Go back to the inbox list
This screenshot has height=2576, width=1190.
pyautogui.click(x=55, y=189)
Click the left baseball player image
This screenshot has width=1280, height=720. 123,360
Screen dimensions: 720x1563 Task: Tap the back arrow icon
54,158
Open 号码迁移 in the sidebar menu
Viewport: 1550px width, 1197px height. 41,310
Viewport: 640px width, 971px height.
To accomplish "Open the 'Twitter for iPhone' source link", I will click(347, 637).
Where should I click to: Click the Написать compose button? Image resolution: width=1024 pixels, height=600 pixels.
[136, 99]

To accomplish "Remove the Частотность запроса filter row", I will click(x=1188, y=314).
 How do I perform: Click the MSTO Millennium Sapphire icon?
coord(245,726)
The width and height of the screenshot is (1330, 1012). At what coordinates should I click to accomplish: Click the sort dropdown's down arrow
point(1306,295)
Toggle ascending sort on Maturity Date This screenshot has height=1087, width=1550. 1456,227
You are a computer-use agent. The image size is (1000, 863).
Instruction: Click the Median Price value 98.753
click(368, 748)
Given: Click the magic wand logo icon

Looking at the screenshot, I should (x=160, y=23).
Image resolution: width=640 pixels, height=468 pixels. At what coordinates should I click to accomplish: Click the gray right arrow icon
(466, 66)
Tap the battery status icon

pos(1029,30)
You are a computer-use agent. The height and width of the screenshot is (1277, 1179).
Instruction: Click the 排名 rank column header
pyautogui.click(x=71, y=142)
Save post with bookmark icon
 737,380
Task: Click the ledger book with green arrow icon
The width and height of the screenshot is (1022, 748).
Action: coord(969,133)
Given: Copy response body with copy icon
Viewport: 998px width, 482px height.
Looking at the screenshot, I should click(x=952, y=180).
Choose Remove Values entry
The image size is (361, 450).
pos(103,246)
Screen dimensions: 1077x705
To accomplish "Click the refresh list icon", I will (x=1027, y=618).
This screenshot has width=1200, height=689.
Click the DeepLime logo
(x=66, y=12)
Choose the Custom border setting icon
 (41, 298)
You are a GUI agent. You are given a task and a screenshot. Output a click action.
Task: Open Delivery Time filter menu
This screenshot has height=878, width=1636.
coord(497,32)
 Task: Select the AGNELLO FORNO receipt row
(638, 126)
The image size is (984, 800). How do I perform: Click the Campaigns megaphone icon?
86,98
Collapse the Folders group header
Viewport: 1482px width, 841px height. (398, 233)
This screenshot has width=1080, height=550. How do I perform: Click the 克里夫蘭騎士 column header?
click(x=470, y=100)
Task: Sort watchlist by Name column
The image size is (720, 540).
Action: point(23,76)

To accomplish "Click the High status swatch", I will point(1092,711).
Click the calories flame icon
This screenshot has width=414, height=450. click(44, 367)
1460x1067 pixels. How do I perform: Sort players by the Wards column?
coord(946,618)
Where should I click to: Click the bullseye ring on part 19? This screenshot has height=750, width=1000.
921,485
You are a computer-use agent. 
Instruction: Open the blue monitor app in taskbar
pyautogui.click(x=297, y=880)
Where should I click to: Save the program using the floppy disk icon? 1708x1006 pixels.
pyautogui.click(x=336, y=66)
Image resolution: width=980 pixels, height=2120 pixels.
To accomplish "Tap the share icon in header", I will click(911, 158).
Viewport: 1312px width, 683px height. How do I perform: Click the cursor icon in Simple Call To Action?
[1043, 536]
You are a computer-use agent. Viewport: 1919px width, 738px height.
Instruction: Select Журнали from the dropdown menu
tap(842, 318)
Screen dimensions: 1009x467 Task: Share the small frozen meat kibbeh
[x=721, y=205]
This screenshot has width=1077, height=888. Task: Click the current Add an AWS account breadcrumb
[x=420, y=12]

__Task details__
Write out each line above with the word "agent".

__Answer to this task__
You are a computer-use agent. The image size is (1000, 863).
You are a computer-use agent. The height and width of the screenshot is (1277, 1179).
You are a GUI agent. You are given a task and a screenshot. Output a click action.
You are a computer-use agent. 
You are a computer-use agent. Viewport: 1919px width, 738px height.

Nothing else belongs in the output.